» Your task
Restate all the data exactly, so that each line is the same as before.

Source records
* * * * *

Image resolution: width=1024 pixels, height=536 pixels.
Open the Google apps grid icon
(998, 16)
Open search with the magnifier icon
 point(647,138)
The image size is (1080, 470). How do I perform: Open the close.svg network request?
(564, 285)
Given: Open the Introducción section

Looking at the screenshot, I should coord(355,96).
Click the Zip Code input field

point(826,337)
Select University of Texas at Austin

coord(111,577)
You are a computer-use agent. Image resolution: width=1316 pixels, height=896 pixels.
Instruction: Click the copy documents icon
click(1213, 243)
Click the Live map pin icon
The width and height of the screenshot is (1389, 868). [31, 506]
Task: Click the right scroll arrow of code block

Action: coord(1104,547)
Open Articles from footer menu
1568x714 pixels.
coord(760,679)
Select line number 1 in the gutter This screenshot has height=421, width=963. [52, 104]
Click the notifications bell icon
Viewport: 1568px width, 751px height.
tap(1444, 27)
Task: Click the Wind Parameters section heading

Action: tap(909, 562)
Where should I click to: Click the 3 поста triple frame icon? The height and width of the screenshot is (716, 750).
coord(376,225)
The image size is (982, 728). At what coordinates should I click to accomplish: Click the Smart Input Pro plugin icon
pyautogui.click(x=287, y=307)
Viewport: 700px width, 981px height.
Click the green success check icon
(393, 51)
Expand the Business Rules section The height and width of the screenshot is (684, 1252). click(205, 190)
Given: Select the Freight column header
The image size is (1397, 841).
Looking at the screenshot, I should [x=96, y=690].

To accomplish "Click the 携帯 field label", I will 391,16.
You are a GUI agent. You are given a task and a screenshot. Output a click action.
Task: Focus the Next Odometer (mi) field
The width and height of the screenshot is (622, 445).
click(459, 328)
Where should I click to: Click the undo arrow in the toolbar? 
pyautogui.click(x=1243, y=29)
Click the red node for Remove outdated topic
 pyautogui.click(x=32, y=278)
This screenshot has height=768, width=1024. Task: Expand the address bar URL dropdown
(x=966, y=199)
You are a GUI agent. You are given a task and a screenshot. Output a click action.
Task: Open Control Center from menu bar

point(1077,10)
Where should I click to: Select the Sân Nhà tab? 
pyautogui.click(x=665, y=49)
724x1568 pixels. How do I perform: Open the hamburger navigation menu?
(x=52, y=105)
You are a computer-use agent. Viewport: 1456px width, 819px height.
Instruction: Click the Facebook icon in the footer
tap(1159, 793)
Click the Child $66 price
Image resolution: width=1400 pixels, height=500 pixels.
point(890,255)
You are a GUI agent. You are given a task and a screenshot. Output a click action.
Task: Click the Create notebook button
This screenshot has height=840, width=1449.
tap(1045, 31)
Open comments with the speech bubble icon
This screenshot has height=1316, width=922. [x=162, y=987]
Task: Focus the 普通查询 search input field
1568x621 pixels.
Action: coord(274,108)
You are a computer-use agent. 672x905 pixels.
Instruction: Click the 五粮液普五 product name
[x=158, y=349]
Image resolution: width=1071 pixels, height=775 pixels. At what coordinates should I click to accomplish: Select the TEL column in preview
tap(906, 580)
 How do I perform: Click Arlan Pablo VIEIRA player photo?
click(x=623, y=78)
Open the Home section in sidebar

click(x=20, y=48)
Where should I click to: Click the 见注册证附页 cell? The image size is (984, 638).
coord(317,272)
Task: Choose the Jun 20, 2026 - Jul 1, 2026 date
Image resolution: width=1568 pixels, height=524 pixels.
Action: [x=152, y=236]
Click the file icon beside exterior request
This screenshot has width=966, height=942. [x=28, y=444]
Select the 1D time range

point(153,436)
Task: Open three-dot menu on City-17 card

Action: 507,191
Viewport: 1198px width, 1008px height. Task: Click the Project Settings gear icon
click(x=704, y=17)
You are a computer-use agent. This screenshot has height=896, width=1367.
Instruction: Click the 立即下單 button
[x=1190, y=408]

* * * * *

» Answer space
Image resolution: width=1024 pixels, height=536 pixels.
Open the Google apps grid icon
(998, 16)
Open search with the magnifier icon
 point(647,138)
The image size is (1080, 470). How do I perform: Open the close.svg network request?
(564, 285)
Given: Open the Introducción section

Looking at the screenshot, I should coord(355,96).
Click the Zip Code input field

point(826,337)
Select University of Texas at Austin

coord(111,577)
You are a computer-use agent. Image resolution: width=1316 pixels, height=896 pixels.
Instruction: Click the copy documents icon
click(1213, 243)
Click the Live map pin icon
The width and height of the screenshot is (1389, 868). [31, 506]
Task: Click the right scroll arrow of code block

Action: coord(1104,547)
Open Articles from footer menu
1568x714 pixels.
coord(760,679)
Select line number 1 in the gutter This screenshot has height=421, width=963. [52, 104]
Click the notifications bell icon
Viewport: 1568px width, 751px height.
tap(1444, 27)
Task: Click the Wind Parameters section heading

Action: tap(909, 562)
Where should I click to: Click the 3 поста triple frame icon? The height and width of the screenshot is (716, 750).
coord(376,225)
The image size is (982, 728). At what coordinates should I click to accomplish: Click the Smart Input Pro plugin icon
pyautogui.click(x=287, y=307)
Viewport: 700px width, 981px height.
Click the green success check icon
(393, 51)
Expand the Business Rules section The height and width of the screenshot is (684, 1252). click(205, 190)
Given: Select the Freight column header
The image size is (1397, 841).
Looking at the screenshot, I should [x=96, y=690].

To accomplish "Click the 携帯 field label", I will 391,16.
You are a GUI agent. You are given a task and a screenshot. Output a click action.
Task: Focus the Next Odometer (mi) field
The width and height of the screenshot is (622, 445).
click(459, 328)
Where should I click to: Click the undo arrow in the toolbar? 
pyautogui.click(x=1243, y=29)
Click the red node for Remove outdated topic
 pyautogui.click(x=32, y=278)
This screenshot has height=768, width=1024. Task: Expand the address bar URL dropdown
(x=966, y=199)
You are a GUI agent. You are given a task and a screenshot. Output a click action.
Task: Open Control Center from menu bar

point(1077,10)
Where should I click to: Select the Sân Nhà tab? 
pyautogui.click(x=665, y=49)
724x1568 pixels. How do I perform: Open the hamburger navigation menu?
(x=52, y=105)
You are a computer-use agent. Viewport: 1456px width, 819px height.
Instruction: Click the Facebook icon in the footer
tap(1159, 793)
Click the Child $66 price
Image resolution: width=1400 pixels, height=500 pixels.
point(890,255)
You are a GUI agent. You are given a task and a screenshot. Output a click action.
Task: Click the Create notebook button
This screenshot has height=840, width=1449.
tap(1045, 31)
Open comments with the speech bubble icon
This screenshot has height=1316, width=922. [x=162, y=987]
Task: Focus the 普通查询 search input field
1568x621 pixels.
Action: coord(274,108)
You are a computer-use agent. 672x905 pixels.
Instruction: Click the 五粮液普五 product name
[x=158, y=349]
Image resolution: width=1071 pixels, height=775 pixels. At what coordinates should I click to accomplish: Select the TEL column in preview
tap(906, 580)
 How do I perform: Click Arlan Pablo VIEIRA player photo?
click(x=623, y=78)
Open the Home section in sidebar

click(x=20, y=48)
Where should I click to: Click the 见注册证附页 cell? The image size is (984, 638).
coord(317,272)
Task: Choose the Jun 20, 2026 - Jul 1, 2026 date
Image resolution: width=1568 pixels, height=524 pixels.
Action: [x=152, y=236]
Click the file icon beside exterior request
This screenshot has width=966, height=942. [x=28, y=444]
Select the 1D time range

point(153,436)
Task: Open three-dot menu on City-17 card

Action: 507,191
Viewport: 1198px width, 1008px height. Task: Click the Project Settings gear icon
click(x=704, y=17)
You are a computer-use agent. This screenshot has height=896, width=1367.
Instruction: Click the 立即下單 button
[x=1190, y=408]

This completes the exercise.